For Sri Lanka, an effective pricing framework would be one that ensures sustained availability of medicines, quality, and investment in manufacturing to support self-reliance. As an import-dependent market, pricing policies need to reflect compliance, logistics, and financing costs, it was pointed out. 

Recognising higher per-unit costs will help attract quality-assured suppliers and encourage manufacturing investment. 

“A simple and predictable pricing regime can reduce uncertainty, support continuous supply, and enhance Sri Lanka’s attractiveness as a pharmaceutical manufacturing destination,” they added.

India’s experience demonstrates that market-based pricing with targeted regulation can achieve affordability while sustaining quality, supply, and innovation – an approach that can be adapted as per the needs of Sri Lanka.

As per the NMRA Act of 2015, a pricing mechanism is stipulated to decide the MRP in consultation with all stakeholders, which primarily includes the industry. However, it is understood that concerns of the industry were not taken into account. 

Even when exports are undertaken from Pharmaceutical Inspection Co-operation Scheme (PICS)-approved plants (higher than the WHO Good Manufacturing Practice (GMP) standard), at the time of submission of the dossier, bio-equivalence data is also required, which adds to costs. When it is not a PICS plant, GMP inspection is also sought, which adds to cost. Often, full-time stability data (2-3 years) is asked for, while the global practice is for accelerated stability data (6 months). All this increases compliance costs and it takes 2-3 years for a medicine to come into the Sri Lankan market.

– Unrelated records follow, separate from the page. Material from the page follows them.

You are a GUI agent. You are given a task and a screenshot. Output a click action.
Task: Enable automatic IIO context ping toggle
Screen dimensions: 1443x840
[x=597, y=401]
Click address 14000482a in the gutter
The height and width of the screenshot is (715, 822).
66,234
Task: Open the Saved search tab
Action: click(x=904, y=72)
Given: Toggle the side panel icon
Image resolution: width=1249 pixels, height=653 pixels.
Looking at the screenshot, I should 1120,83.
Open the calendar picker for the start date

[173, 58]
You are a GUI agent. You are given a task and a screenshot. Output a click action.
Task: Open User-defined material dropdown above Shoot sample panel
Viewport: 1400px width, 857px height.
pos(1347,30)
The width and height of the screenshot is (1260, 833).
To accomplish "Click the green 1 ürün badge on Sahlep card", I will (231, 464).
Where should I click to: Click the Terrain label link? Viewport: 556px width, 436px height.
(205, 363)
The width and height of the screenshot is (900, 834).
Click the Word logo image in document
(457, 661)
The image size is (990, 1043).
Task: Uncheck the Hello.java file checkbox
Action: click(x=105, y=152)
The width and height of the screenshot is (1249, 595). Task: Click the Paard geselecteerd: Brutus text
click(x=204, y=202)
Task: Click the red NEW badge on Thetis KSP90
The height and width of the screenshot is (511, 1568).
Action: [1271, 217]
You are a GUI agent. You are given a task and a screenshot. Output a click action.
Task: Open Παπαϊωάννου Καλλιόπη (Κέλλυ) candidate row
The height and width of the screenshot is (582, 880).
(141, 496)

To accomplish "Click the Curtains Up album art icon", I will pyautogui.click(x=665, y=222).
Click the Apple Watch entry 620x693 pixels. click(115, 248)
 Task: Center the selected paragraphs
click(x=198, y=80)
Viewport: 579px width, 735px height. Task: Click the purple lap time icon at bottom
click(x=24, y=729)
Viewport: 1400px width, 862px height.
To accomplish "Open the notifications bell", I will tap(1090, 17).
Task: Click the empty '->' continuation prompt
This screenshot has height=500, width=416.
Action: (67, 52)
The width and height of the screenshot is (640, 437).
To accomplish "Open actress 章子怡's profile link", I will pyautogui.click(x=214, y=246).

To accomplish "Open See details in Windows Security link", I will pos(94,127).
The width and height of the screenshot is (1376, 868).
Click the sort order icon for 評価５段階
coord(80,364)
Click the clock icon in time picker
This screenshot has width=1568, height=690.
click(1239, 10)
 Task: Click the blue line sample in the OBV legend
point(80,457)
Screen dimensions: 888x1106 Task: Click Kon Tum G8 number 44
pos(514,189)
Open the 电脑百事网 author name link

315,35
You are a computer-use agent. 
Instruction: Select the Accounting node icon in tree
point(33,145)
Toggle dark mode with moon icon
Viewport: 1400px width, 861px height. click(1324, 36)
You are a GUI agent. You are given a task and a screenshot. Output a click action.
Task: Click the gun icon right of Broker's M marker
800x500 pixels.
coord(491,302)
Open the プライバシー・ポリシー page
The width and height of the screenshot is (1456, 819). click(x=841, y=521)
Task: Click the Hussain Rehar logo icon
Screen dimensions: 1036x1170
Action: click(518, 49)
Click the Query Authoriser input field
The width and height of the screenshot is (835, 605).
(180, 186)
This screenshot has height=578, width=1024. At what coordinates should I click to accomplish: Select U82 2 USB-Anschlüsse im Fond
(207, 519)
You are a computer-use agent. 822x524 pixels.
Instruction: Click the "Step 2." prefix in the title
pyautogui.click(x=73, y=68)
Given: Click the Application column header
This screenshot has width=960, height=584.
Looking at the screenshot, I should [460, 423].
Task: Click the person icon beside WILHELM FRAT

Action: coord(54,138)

In Sri Lanka, 61 molecules are under price control, which is approximately 30% of the market. Price of medicines has also not been allowed to increase for more than 10 years.

For medicines outside the designated control list, price control is being informally exercised during registration of products, during clearances of import licences, and also during reregistration of medicines. This is acting as a deterrent for good companies to continue and/or register new formulations. The frame of reference for seeking a reduction in price is also not clear, sources alleged. 

“Sometimes, the comparison is made to prices in India, and sometimes to those produced locally. In both cases, the economics are completely different. There are high compliance costs, logistics costs, labelling requirements etc. that need to be factored in,” they pointed out. 

There are also ambiguities/uncertainties in the regulatory process as sometimes the NMRA has disqualified the registration of a medicine based on a “need clause,” determining that the country does not need that particular medicine.

Industry sources warned that over the years, some brands have exited the Sri Lankan market including GlaxoSmithKline, LEO, Sanofi, Roche, Nova etc. The Indian pharma companies of high reputation have also reduced their presence in Sri Lanka and are hesitant to register their new products.

The immediate pressing concern is the delay in clearing more than 1,000 import licences for pharmaceutical products. The NMRA insists on lowering the MRP, even for products that are not there in the control list. 

The pharmaceutical companies have also highlighted the appreciation of the US dollar, which is not being taken into account by the NMRA. 

Licences are believed to be pending since January 2026 and potential shortages in the market could be likely by June-July 2026.